Asia Willis is the youth director of the Visibility Project and an alumna of  A Long Walk Home and has been a Girl/Friend for six years. She dedicates her summers to making dance choreography for the program’s special events.  

“I feel like girlfriends is something you don't see a lot, especially on the West Side. I never knew that girls could be close,” Willis said. “I never knew how serious these problems were—like sexual assault and domestic violence were—until I got here.”

The three hour event—which was open to the public but targeted especially at young black girls— and was also led by young, black girls and women included dance workshops, poetry performances, photography exhibits, and a special performance by Jamila Woods, a Chicago based singer, songwriter, and poet.

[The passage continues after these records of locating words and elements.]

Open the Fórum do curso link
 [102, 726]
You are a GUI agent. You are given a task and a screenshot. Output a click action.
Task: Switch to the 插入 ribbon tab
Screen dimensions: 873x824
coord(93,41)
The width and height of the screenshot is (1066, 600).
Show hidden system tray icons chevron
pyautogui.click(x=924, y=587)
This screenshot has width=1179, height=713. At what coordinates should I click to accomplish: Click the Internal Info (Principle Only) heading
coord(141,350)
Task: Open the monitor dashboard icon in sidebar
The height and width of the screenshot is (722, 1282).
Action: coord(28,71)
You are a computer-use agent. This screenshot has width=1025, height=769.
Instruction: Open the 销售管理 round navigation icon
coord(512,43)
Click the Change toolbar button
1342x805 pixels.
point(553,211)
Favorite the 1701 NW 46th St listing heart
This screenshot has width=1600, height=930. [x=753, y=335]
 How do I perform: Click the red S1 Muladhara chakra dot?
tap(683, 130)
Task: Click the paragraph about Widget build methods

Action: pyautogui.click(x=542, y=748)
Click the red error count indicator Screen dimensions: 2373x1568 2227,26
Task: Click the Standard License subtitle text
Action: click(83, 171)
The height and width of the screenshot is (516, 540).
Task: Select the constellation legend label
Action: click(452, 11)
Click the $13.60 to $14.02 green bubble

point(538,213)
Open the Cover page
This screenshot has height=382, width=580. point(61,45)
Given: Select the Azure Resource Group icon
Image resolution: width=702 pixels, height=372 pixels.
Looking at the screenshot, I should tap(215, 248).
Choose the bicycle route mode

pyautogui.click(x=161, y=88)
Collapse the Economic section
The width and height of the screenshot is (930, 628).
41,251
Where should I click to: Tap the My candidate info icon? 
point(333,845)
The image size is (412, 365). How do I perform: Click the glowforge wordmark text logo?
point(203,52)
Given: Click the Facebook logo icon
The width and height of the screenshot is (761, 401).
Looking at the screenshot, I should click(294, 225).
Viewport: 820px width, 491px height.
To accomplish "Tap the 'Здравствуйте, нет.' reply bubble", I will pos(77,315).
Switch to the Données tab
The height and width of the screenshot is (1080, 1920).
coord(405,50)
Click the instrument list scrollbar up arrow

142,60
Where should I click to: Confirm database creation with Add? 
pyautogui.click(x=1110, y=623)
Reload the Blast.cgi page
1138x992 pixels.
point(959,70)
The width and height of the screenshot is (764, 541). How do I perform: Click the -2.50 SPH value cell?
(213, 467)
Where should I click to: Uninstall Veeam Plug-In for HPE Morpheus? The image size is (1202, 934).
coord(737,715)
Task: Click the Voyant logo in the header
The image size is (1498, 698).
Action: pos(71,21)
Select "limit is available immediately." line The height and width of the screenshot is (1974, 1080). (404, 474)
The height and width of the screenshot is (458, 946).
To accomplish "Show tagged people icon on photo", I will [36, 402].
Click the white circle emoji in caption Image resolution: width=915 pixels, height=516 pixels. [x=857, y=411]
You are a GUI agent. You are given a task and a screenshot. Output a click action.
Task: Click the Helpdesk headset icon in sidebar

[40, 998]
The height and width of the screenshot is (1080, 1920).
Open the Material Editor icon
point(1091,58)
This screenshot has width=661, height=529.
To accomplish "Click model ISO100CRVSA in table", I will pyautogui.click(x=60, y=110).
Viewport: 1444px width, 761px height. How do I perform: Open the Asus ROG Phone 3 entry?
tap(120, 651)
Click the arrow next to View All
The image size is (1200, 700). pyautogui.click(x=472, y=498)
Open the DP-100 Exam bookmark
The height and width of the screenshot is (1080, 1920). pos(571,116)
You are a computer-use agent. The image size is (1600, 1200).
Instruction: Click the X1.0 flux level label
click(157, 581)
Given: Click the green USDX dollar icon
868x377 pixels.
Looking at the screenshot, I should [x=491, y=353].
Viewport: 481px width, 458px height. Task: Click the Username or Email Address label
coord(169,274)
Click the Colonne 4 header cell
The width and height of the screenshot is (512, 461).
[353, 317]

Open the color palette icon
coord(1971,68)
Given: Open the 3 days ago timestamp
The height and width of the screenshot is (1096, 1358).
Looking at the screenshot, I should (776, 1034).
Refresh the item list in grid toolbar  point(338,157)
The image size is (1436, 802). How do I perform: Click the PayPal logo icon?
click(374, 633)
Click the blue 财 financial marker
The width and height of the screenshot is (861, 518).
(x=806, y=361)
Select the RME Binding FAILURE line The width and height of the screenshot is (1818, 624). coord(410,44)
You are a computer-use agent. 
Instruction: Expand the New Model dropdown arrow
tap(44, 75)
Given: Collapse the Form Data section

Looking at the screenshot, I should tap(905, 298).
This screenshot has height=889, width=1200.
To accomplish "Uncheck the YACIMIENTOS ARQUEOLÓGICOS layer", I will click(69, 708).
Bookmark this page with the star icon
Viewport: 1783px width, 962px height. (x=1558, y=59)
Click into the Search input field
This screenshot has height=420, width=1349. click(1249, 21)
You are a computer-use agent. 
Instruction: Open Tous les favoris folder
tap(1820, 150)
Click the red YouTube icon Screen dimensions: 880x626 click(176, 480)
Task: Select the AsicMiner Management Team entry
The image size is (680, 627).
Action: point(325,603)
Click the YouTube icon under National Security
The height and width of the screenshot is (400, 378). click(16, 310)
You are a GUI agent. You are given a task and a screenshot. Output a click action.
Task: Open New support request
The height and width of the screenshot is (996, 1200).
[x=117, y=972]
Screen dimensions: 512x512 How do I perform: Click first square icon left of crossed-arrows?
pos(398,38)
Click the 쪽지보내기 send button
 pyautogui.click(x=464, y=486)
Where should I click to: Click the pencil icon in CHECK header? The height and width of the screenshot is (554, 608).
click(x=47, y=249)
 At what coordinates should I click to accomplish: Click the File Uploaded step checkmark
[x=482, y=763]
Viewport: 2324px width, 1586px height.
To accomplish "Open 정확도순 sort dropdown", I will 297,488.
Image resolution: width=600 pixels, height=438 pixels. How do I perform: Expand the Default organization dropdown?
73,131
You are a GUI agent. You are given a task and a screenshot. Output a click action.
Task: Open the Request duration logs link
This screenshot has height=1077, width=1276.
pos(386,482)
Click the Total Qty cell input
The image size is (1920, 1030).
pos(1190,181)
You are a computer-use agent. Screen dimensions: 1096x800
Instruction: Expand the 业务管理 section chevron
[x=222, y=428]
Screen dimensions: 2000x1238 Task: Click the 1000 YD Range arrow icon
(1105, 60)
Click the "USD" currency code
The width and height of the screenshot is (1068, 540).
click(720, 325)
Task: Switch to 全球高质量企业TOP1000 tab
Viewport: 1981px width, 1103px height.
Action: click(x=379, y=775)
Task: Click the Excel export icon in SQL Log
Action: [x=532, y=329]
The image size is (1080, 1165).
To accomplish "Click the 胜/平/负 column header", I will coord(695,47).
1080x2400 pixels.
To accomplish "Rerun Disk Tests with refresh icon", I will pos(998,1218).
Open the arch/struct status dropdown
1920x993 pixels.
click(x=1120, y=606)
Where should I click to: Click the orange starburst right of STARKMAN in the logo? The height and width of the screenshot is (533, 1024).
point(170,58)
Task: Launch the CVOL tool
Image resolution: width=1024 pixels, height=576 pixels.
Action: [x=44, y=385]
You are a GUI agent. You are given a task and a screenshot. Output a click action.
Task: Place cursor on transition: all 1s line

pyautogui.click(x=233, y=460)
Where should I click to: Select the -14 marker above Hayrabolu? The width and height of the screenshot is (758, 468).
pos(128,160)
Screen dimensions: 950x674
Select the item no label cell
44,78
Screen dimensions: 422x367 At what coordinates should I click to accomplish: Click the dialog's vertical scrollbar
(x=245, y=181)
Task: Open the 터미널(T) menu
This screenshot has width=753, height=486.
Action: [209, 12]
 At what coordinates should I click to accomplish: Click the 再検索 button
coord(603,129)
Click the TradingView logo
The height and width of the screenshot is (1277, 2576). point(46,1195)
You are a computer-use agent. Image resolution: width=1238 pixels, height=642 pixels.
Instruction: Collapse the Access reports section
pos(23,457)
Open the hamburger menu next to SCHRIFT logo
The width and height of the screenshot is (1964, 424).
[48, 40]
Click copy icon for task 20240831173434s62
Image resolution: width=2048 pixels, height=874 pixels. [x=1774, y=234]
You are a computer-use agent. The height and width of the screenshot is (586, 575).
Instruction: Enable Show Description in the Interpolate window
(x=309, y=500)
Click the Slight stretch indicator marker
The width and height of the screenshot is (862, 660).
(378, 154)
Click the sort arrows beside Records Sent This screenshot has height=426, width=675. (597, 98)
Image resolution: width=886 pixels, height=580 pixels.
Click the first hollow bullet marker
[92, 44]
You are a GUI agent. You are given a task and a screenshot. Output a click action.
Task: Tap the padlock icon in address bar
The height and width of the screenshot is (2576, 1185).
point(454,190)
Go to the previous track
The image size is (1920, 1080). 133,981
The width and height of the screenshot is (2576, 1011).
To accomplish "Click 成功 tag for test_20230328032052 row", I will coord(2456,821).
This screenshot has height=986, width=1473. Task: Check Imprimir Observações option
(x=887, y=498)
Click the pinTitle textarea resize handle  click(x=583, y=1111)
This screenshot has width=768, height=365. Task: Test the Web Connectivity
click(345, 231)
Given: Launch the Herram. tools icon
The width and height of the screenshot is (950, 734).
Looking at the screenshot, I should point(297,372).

In addition to recognizing all black girls, The Visibility Project paid special tribute to Rekia Boyd, a 22-year-old young, black woman who was shot on March 21, 2012 by an off-duty  police officer in Douglas Park.

The Girl/friends purposefully hosted  their event in this park to reclaim the space and reposition it as a positive environment. Boyd’s death is only one of many other fatal incidences that have occurred in the neighborhood park. Such as the first weekend of July, a 5-year-old girl and 51-year-old man were found dead due to a fire, this incident is still under investigation.

“Usually  I can’t come over here, it feels so heavy,” said Martinez Sutton, Boyd’s older brother. “But just coming here today and seeing how this space has transformed, and the love that was being spread around, I must say that it’s a beautiful thing.”

Girl/Friends along with Jamila Woods ended the evening by  encouraging audience members to gather around a tree for one last song to remember Boyd’s life.

A Long Walk home seeks new Girl/Friends every year to be a part of events such as this one. “Once you join the family you’re apart of the family forever,” said Willis.